◆ **DESCRIPTION OF THE TASK**:
Rewrite the entries from the line containing "I want to click" through the end of the entries, inclusive, renaming "screenshot" to "image" and leaving everything else unchanged. Omit the pictures from your answer.

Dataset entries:
——

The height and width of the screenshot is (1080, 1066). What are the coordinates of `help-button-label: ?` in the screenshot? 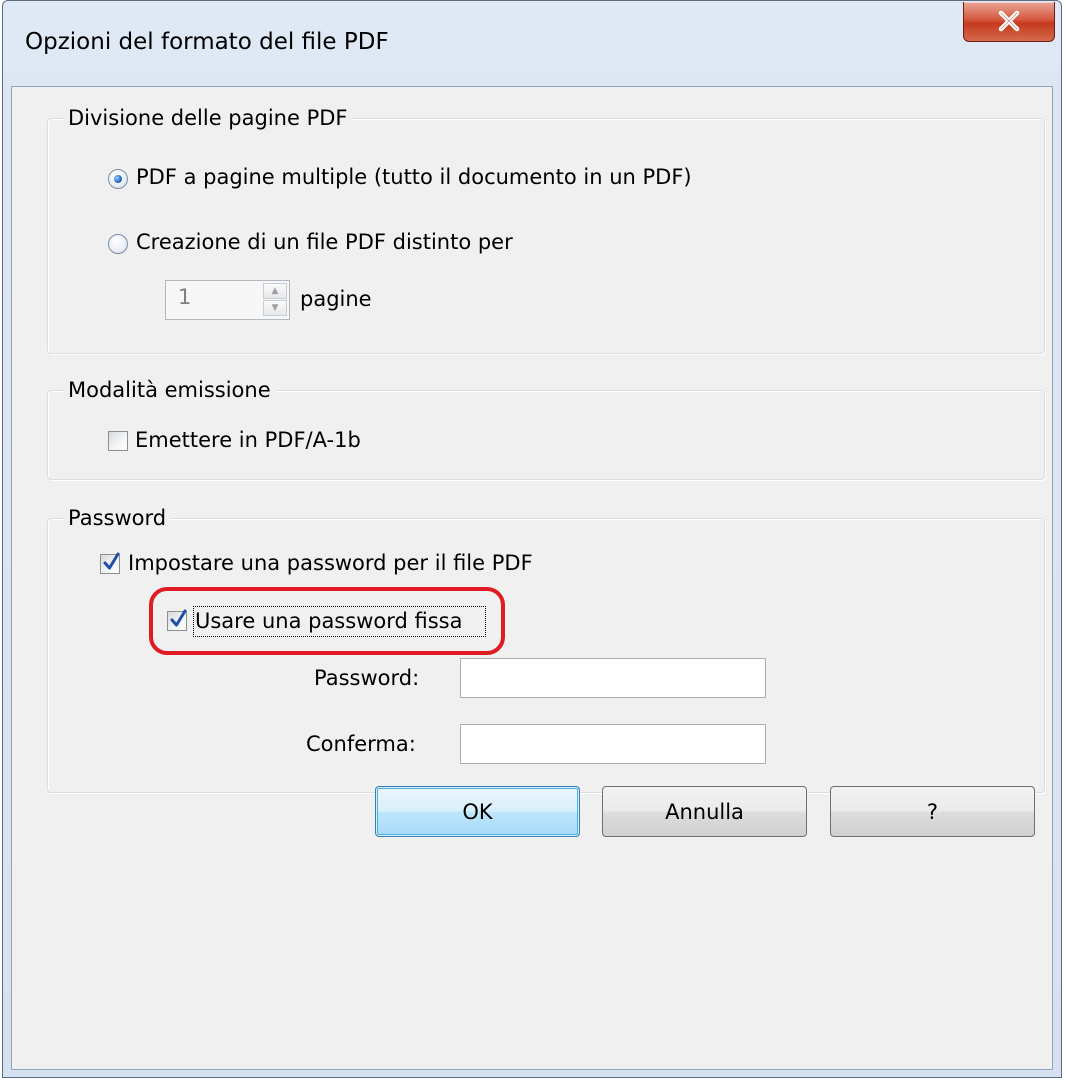 It's located at (932, 812).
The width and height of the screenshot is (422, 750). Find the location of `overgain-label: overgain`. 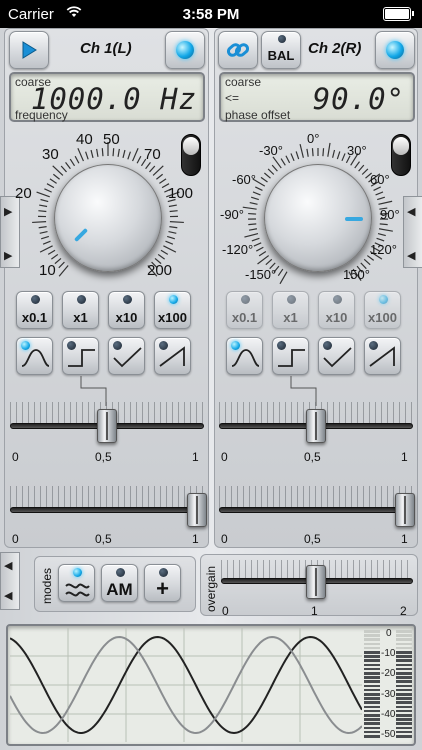

overgain-label: overgain is located at coordinates (211, 588).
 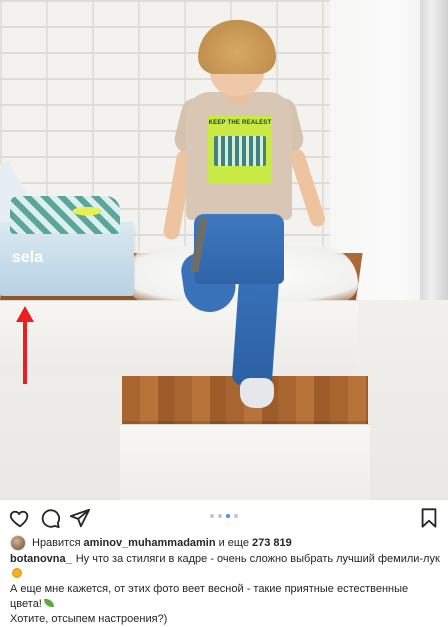 I want to click on caption-line-3: Хотите, отсыпем настроения?), so click(x=89, y=619).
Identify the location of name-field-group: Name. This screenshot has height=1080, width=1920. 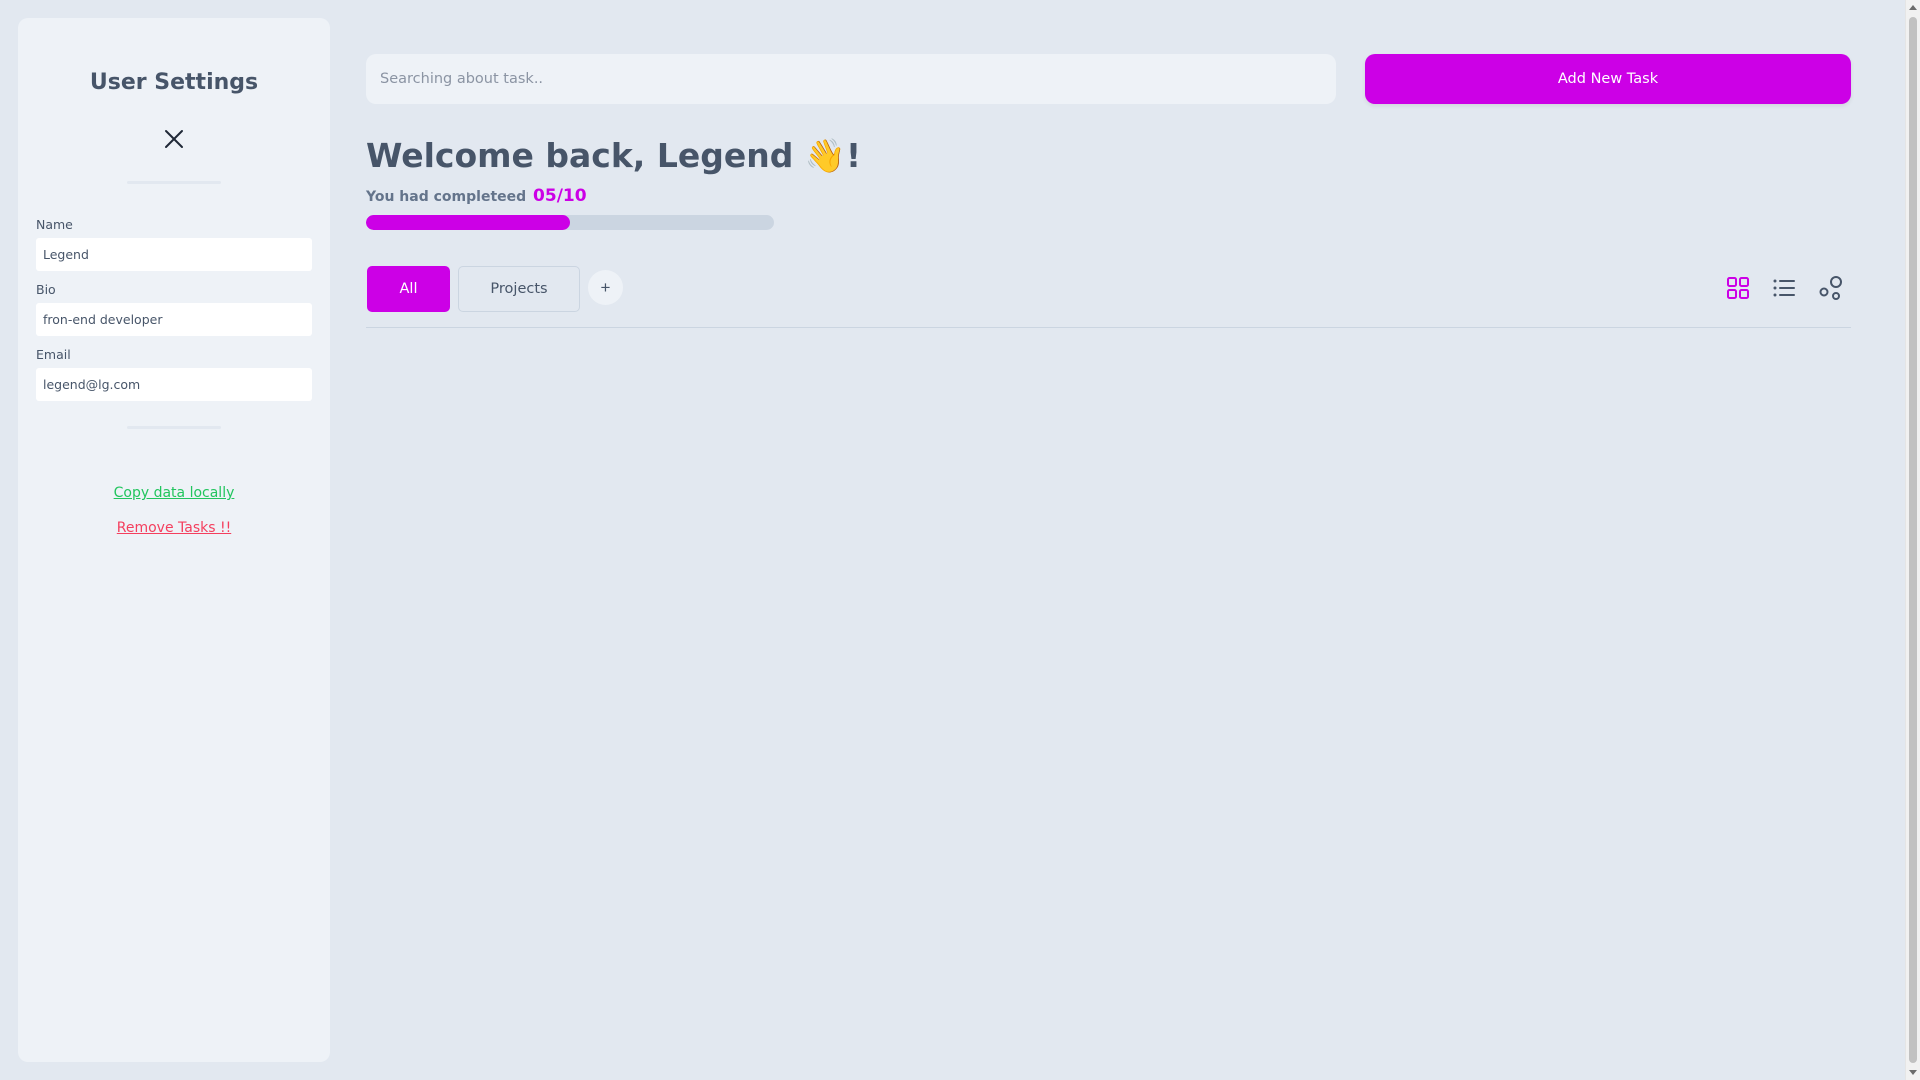
(174, 244).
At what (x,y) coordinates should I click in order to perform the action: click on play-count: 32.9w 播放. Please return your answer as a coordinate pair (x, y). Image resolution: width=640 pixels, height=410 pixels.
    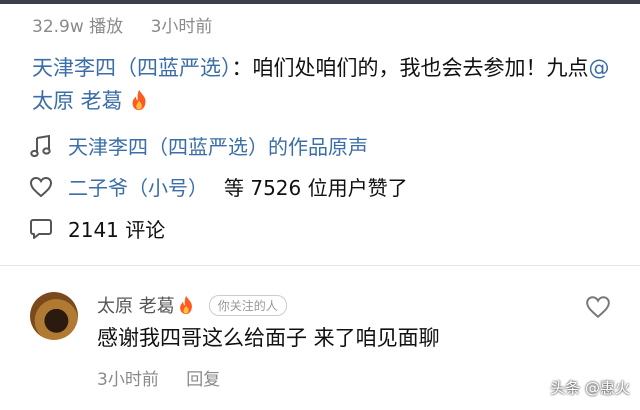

——

◆ **TASK SOLUTION**:
  I want to click on caption-line-3: Хотите, отсыпем настроения?), so click(x=89, y=619).
Identify the location of name-field-group: Name. This image has height=1080, width=1920. 
(174, 244).
At what (x,y) coordinates should I click in order to perform the action: click on play-count: 32.9w 播放. Please return your answer as a coordinate pair (x, y). Image resolution: width=640 pixels, height=410 pixels.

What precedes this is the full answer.